Listing during the holidays: Contrary to some opinions, our realtor said listing over the holidays was a solid plan: Inventory would be low and only serious buyers would be looking. He was right and we received five offers, accepting the highest bid, which was well over asking price.

Our new home: Meanwhile, after touring a dozen homes, we found a home (above) that magically checked all our boxes. We loved both the house and property on a beautiful lake, so we made an offer, which was immediately accepted.

Moving day: As middle-age movers, we knew our backs would be better off if we hired a couple young guys with muscles and a large truck. They hauled everything out of the old house and our sons were strategically placed at the new house, ready to unload.

Lessons learned: Packing takes longer than expected. One tends to run out of packing supplies, especially tape, bubble wrap and boxes. It’s best to ask for and accept help from friends, family, neighbors and co-workers.

Moving is an emotional rollercoaster.
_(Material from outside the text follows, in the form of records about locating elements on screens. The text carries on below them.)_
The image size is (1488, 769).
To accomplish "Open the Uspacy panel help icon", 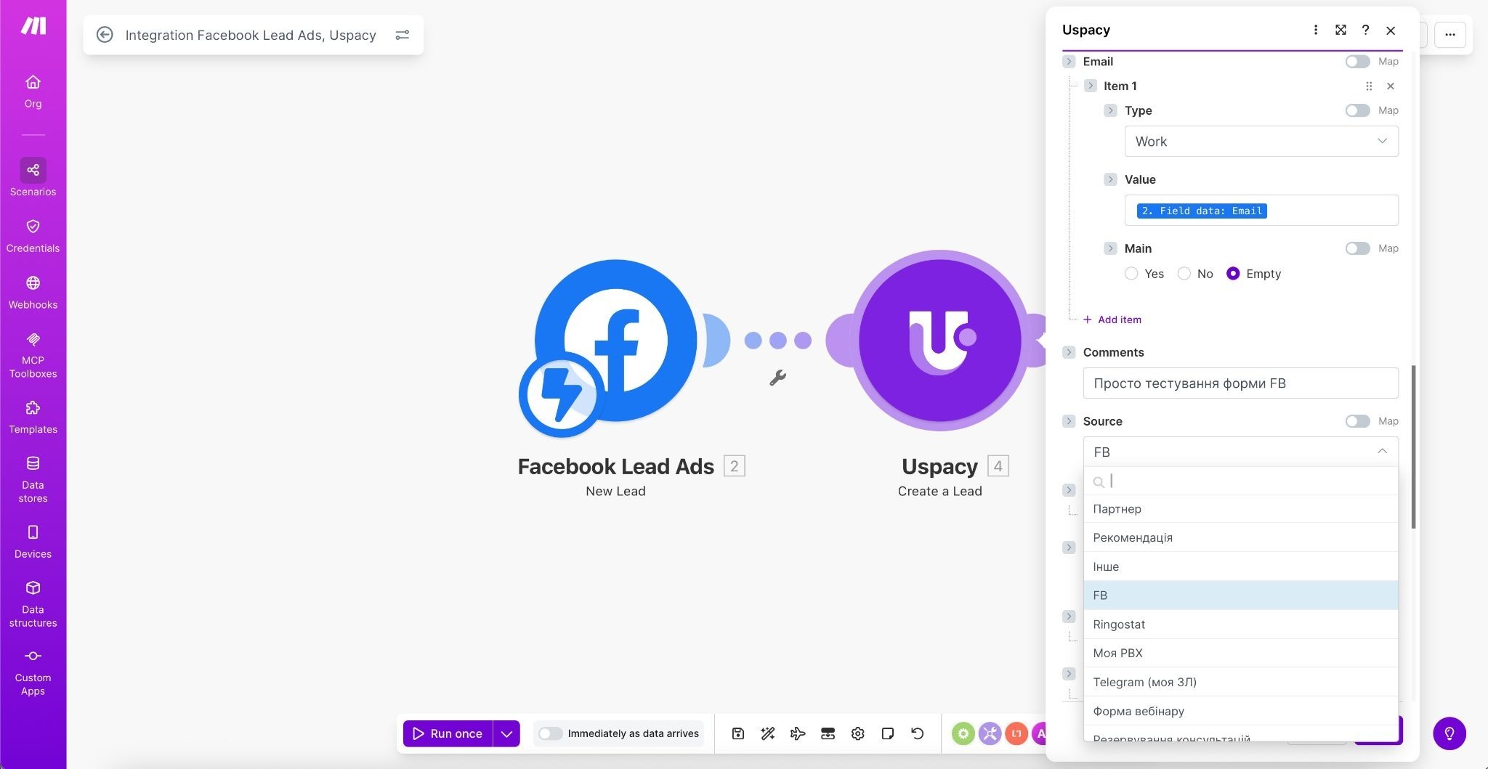I will pos(1365,30).
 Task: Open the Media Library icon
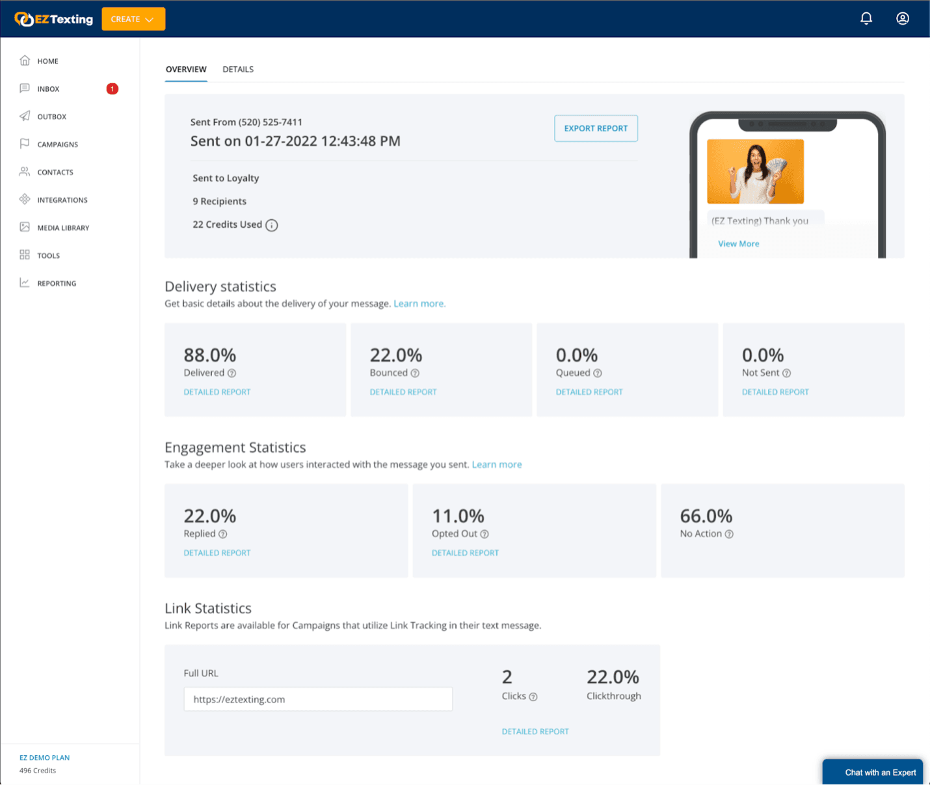click(x=25, y=227)
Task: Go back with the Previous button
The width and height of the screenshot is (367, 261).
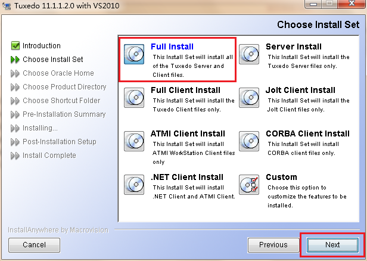Action: pyautogui.click(x=273, y=244)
With help, however, even middle-age people can pull off an exciting move — and with any luck, get new furniture!

MAMA: Two young kids (3 years old and 8 months old), two big dogs, one 16-foot moving pod, two cars, one U-Haul trailer and 946 miles to go.

The math was stacked against us, but my wife and I decided to take the leap and sell our home in Denver and upgrade to a larger home — closer to family and friends — in Minneapolis.
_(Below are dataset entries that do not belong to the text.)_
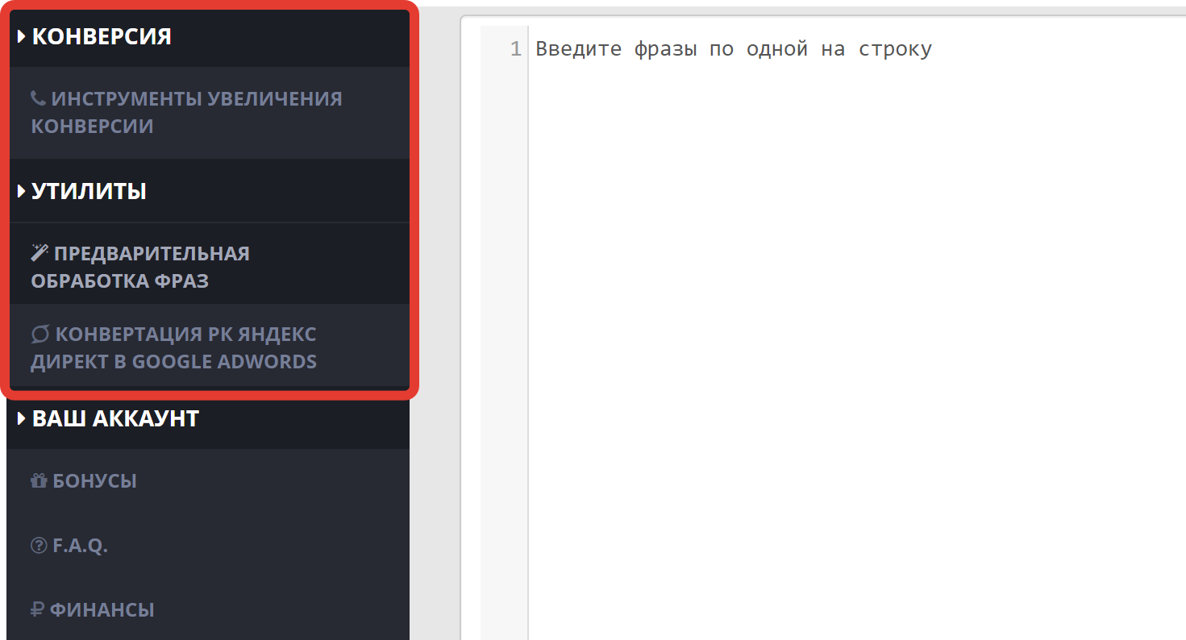The height and width of the screenshot is (640, 1186).
Task: Click the circular arrows icon for Конвертация РК
Action: pyautogui.click(x=40, y=334)
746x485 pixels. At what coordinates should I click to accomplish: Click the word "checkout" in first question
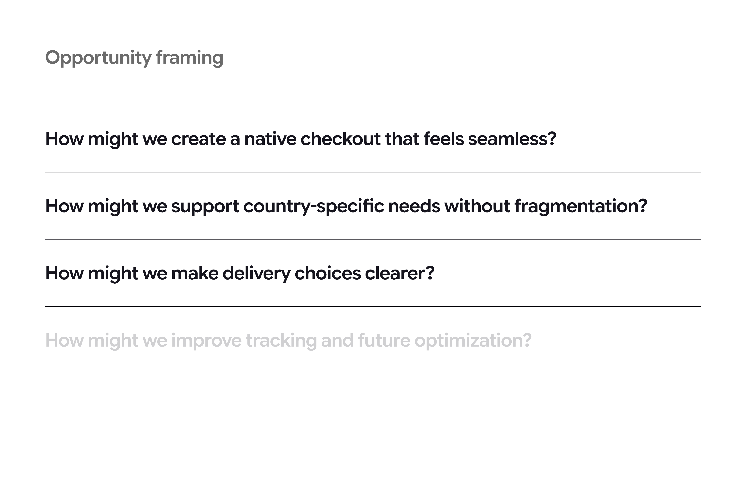(x=340, y=139)
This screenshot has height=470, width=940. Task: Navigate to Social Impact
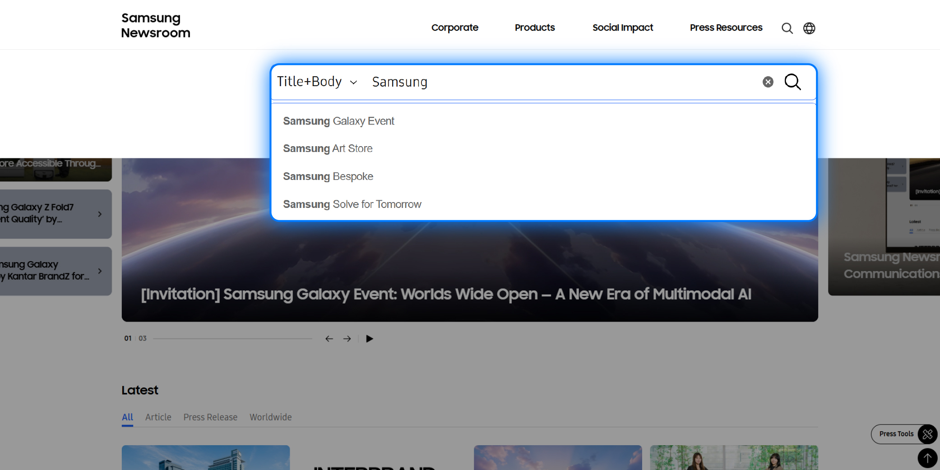click(x=623, y=28)
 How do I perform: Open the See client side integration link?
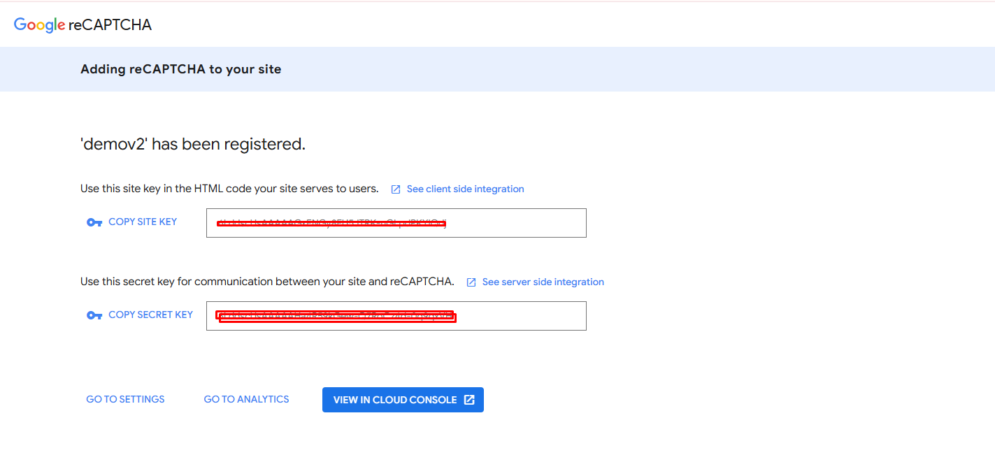coord(465,189)
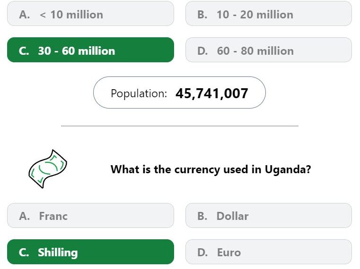Viewport: 360px width, 269px height.
Task: Click the letter C beside Shilling
Action: coord(24,252)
We haven’t finished the move yet; my parents in the Twin Cities have generously let us live in their basement for a month until we close on our new house. But we’ve already learned many lessons about how to pull off a cross-country move with kids. Here are my top tips to maintain your sanity along the way:

Pack early and often: However long you think it’ll take to get everything packed, double it and get started ASAP. All of those little projects add up and working around kids makes everything take longer. Break big projects into smaller tasks and chip away whenever you can.

Ask for help with the kids: When people ask to help, with the move don’t ask them to pack boxes. It takes way too much effort to get the packing process organized enough to be able to hand it off to someone else to pack boxes. Instead, ask them to come watch the kids so you can work on packing. Bonus points for folks who will take the kids outside the home for play time.

Get the kids involved: To help your kids feel like they’re part of the move — instead of like it’s something happening to them — try to find ways to get them involved. Our 3-year-old went through all of his toys, with our help, to decide what would come with us and what could be sold or donated. Older kids can help pack boxes, fold linens, label boxes, clean and more.

Talk with your kids: Before the move, share what you’re excited about, what you’re going to miss and what challenges you might face along the way. Change is hard for everyone, but knowing what to expect can lessen the stress. During the move, narrate what’s happening and why, check in with your kids regularly to see how they’re feeling and try to carve out pockets of quality time to reconnect. After the move, continue to provide a listening ear and extra hugs as your kids adjust to your new home. Support them as they navigate the changes, including making new friends, learning the new neighborhood and more.

Stick to a routine: There are times when the usual schedule is absolutely impossible, but young kids in particular need structure. Find ways to incorporate or build a new routine to make their day-to-day as predictable as possible.

Mary Rose Remington, a baby boomer grandmother, and her daughter, Laura Groenjes Mitchell, a millennial mother of two, are documenting their parenting/grandparenting — and life experiences — together.